** Task inputs follows **

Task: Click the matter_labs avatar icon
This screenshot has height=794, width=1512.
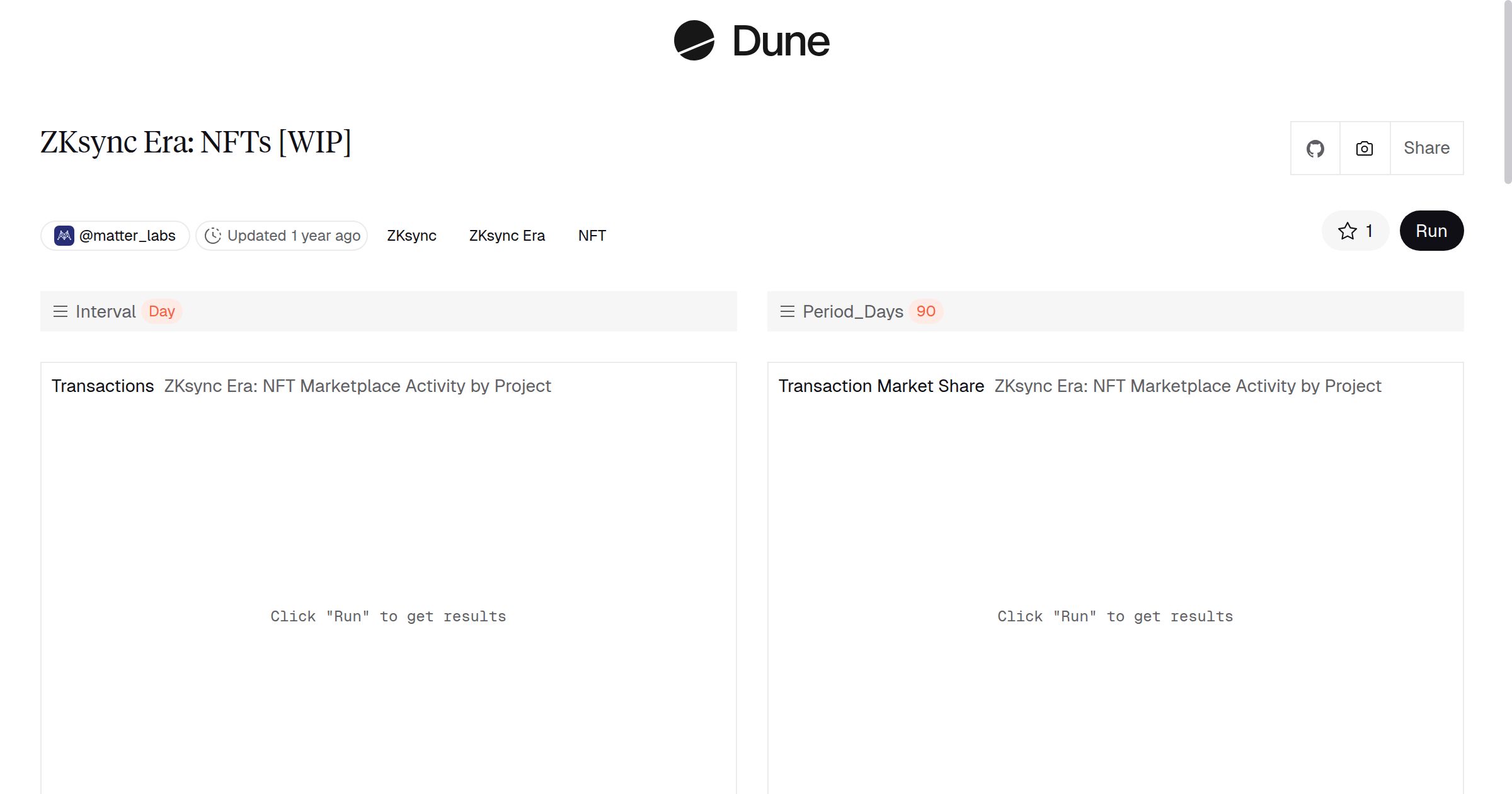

** End of Task inputs **
** Task inputs follows **

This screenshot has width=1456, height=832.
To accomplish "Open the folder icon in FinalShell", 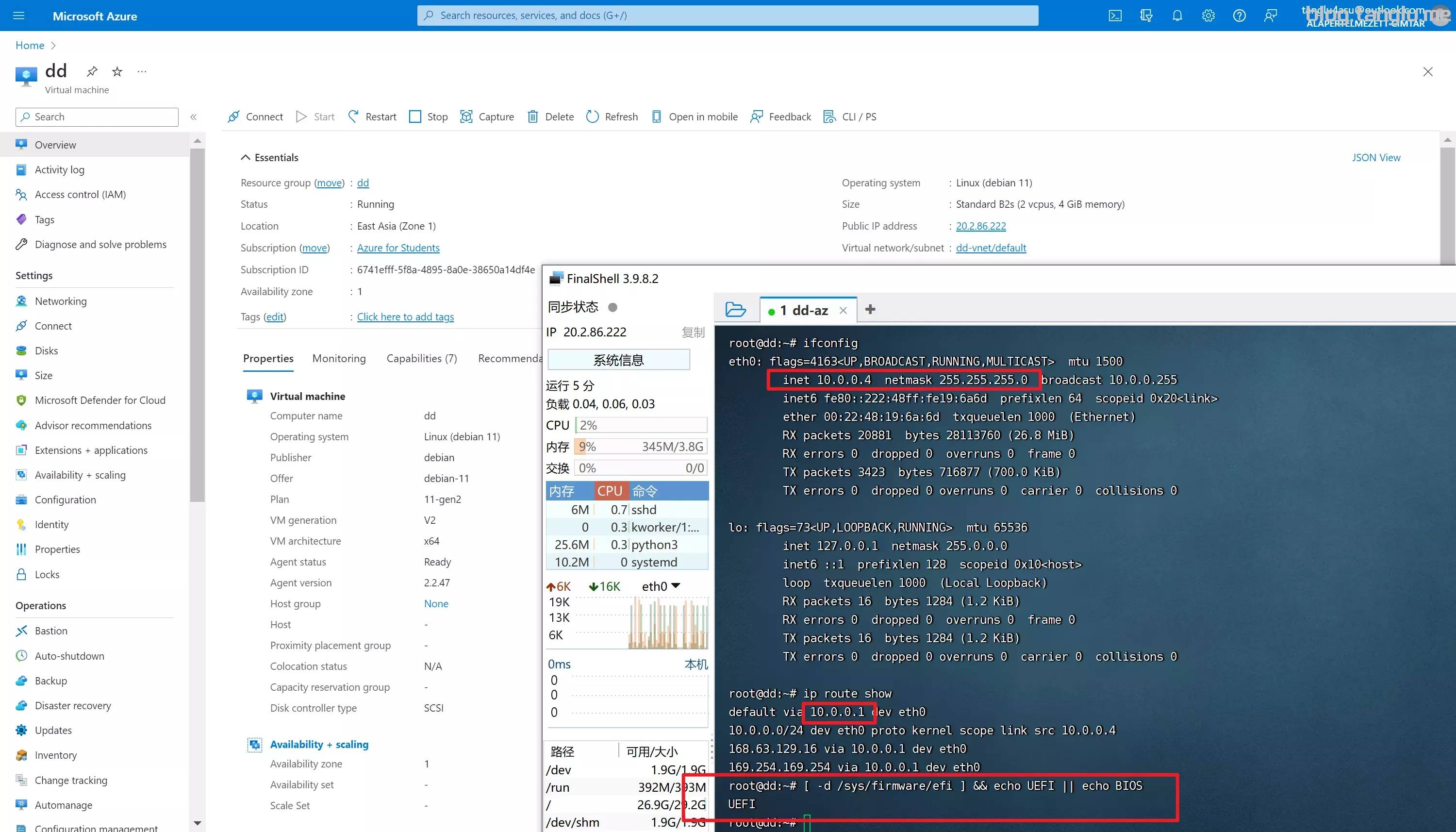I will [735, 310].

** End of Task inputs **
** Task inputs follows **

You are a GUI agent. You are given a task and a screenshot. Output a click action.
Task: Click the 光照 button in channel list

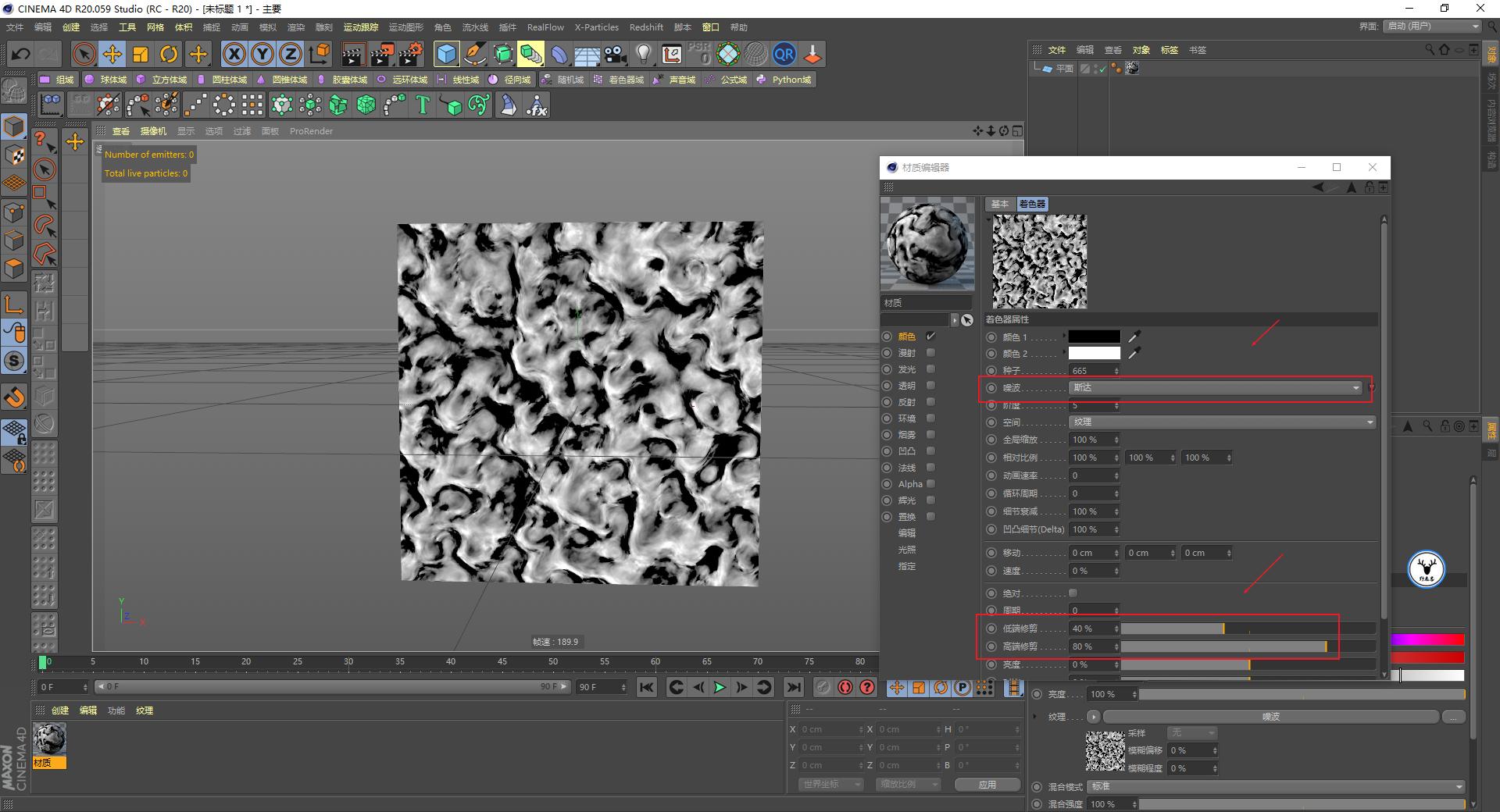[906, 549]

** End of Task inputs **

● Work item
Everything from the line containing "Task: Click the matter_labs avatar icon" through the line containing "This screenshot has height=794, width=1512." in the material above should be retyped exactly, both ends included, and nothing more.

● Exercise response
Task: Click the matter_labs avatar icon
This screenshot has height=794, width=1512.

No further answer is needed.